TASKS TO CARRY OUT:
1. According to the text on Metapelma archetypon, which institution currently holds the holotype's amber block?
2. Please duplicate the part of the text on Metapelma archetypon that opens with the words containing "Metapelma archetypon is an" and closes with "the fossil record.".

PROVIDED TEXT:
——

Extinct species of wasp

Metapelma archetypon is an extinct species of parasitic wasp in the family Metapelmatidae. The species is solely known from the Early Eocene Baltic amber deposits in the Baltic Sea region of Europe. Of the thirty-seven described species in the genus Metapelma, M. archetypon is the only species known from the fossil record.

==History and classification==
Metapelma archetypon is known only from one fossil, the holotype, number "AMNH BaJWJ-407", which is a single female specimen preserved, along with a spider, in a nearly rectangular amber block 13 by 11 mm in size. The block is currently residing in the American Museum of Natural History paleoentomology collections in New York City, USA. M. archetypon was first studied by Gary A. P. Gibson with his 2009 type description being published in the journal ZooKeys. The specific epithet "archetypon" was designated by Gary Gibson from the Greek ἀρχέτυπον (archetypon) which translates as "original" or "model". This is in reference to the similarity of the head and hind leg structure similarity between the extinct and extant species.

==Description==
The holotype of Metapelma archetypon is 7.7 mm in length when the ovipositor is excluded. Several areas of the female are obscured or missing, with the dorsal mesosomal and part of the gastral structures covered by a white substance. The terminal sections of both antenna and three of the legs are missing and both hind tarsi have the apical three segments detached but still present. Also missing is the terminal section of the ovipositor sheaths. The forewings are hyaline in coloration. While M. archetypon has a deeply divided upper and lower mesepimeron separating the acropleuron and metapleuron, a feature found only in Metapelma, the shapes of the hind legs and head are closer to the general morphology of the subfamily Neanastatinae. The basal Neanastatinae groundplan is thought to have been modified in the modern genera in the subfamily. Although not confirmed shape of the ovipositor and relationship in the genus Metapelma suggests M. archetypon was parasitic on wood-boring beetles.

——

[Dataset entries]

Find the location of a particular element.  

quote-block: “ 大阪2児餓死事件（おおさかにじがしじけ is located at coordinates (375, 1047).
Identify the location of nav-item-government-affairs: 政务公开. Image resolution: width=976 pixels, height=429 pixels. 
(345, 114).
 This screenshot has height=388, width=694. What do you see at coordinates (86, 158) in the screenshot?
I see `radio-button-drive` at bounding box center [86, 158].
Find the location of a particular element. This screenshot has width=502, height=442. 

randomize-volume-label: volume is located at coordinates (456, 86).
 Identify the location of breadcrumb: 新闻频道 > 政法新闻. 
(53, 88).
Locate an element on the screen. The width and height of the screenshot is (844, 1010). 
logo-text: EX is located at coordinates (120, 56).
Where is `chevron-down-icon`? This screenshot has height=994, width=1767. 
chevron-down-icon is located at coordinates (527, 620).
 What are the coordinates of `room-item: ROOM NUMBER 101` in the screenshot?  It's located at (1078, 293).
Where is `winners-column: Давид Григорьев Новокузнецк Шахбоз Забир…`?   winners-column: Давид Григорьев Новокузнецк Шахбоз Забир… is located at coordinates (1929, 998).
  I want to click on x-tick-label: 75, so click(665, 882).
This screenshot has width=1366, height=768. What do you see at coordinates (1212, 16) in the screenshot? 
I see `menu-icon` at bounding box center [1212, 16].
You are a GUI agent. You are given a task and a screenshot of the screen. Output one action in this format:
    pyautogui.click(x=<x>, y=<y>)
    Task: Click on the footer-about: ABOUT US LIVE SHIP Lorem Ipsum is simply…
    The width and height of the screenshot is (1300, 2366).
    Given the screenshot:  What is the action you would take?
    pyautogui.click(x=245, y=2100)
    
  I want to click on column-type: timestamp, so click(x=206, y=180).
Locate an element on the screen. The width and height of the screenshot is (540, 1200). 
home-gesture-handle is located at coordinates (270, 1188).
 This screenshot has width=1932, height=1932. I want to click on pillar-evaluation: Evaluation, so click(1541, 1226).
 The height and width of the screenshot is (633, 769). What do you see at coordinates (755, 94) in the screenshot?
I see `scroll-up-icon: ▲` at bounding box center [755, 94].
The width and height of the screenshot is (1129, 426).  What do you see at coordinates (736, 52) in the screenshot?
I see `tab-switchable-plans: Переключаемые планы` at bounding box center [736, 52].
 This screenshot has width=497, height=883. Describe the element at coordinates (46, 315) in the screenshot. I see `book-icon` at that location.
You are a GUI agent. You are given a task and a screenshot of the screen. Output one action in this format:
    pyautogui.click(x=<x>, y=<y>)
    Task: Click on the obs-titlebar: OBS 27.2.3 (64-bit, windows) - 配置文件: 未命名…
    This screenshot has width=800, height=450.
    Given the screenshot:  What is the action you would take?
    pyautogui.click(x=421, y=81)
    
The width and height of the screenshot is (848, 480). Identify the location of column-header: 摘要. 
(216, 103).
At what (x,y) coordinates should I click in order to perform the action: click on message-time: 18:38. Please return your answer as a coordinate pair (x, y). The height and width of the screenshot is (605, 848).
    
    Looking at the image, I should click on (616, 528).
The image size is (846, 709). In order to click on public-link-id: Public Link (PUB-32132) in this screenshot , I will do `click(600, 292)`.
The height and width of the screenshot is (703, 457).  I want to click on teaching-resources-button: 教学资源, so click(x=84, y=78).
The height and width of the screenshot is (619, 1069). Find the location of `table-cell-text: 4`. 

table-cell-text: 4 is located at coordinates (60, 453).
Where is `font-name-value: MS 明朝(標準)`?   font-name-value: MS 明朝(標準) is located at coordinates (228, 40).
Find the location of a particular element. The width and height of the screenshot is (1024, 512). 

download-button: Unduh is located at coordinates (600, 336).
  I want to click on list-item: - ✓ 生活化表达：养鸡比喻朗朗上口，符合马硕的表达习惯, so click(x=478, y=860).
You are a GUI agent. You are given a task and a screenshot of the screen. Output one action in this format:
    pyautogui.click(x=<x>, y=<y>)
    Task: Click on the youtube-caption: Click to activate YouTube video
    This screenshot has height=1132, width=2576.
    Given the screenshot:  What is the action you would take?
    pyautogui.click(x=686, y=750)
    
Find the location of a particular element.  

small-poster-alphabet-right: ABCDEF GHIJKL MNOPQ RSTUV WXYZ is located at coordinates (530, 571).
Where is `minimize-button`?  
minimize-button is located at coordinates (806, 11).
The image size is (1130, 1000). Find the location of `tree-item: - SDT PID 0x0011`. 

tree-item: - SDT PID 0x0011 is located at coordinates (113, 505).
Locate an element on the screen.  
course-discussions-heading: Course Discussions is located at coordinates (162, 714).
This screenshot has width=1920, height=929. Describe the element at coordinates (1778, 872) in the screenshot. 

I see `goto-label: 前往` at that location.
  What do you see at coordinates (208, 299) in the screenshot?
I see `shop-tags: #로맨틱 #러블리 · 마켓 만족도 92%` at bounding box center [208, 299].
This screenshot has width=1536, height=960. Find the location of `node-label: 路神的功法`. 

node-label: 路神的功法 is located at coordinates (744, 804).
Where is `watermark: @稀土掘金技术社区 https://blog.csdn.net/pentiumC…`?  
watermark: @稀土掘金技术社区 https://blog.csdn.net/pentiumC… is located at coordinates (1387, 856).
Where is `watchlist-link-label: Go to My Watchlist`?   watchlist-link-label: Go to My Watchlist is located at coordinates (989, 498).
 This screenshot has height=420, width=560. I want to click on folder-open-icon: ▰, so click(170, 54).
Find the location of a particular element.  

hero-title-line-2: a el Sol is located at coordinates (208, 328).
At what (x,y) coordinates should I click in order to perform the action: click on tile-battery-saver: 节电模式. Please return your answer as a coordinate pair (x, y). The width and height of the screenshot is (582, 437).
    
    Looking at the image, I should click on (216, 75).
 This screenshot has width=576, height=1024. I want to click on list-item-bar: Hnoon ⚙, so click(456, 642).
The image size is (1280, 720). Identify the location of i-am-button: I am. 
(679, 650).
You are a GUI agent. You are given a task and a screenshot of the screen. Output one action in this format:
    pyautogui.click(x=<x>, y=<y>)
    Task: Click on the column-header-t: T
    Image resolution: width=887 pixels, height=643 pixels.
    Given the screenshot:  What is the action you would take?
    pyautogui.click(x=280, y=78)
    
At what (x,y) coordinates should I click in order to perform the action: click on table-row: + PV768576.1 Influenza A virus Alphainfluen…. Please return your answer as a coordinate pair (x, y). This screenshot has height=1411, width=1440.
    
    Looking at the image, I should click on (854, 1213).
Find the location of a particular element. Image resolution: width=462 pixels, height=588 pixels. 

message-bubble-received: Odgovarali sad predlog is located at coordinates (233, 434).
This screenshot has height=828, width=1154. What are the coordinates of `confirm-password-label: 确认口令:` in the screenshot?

——

RESPONSE LIST:
1. The American Museum of Natural History in New York City, USA.

2.
Metapelma archetypon is an extinct species of parasitic wasp in the family Metapelmatidae. The species is solely known from the Early Eocene Baltic amber deposits in the Baltic Sea region of Europe. Of the thirty-seven described species in the genus Metapelma, M. archetypon is the only species known from the fossil record.